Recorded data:
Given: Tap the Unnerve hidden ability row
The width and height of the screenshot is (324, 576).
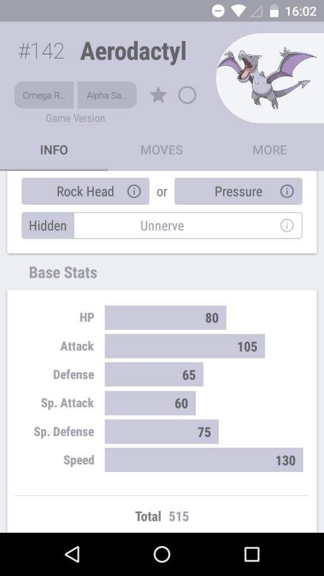Looking at the screenshot, I should tap(162, 226).
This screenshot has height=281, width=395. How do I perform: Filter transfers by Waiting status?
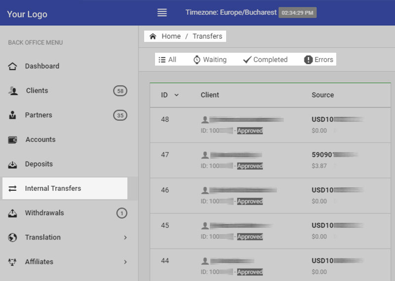pos(210,60)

| ASSIGNMENT |
Output the data exactly, pictures omitted.

| WRITTEN ANSWER |
Given: Tap the Unnerve hidden ability row
The width and height of the screenshot is (324, 576).
Looking at the screenshot, I should tap(162, 226).
This screenshot has height=281, width=395. How do I perform: Filter transfers by Waiting status?
pos(210,60)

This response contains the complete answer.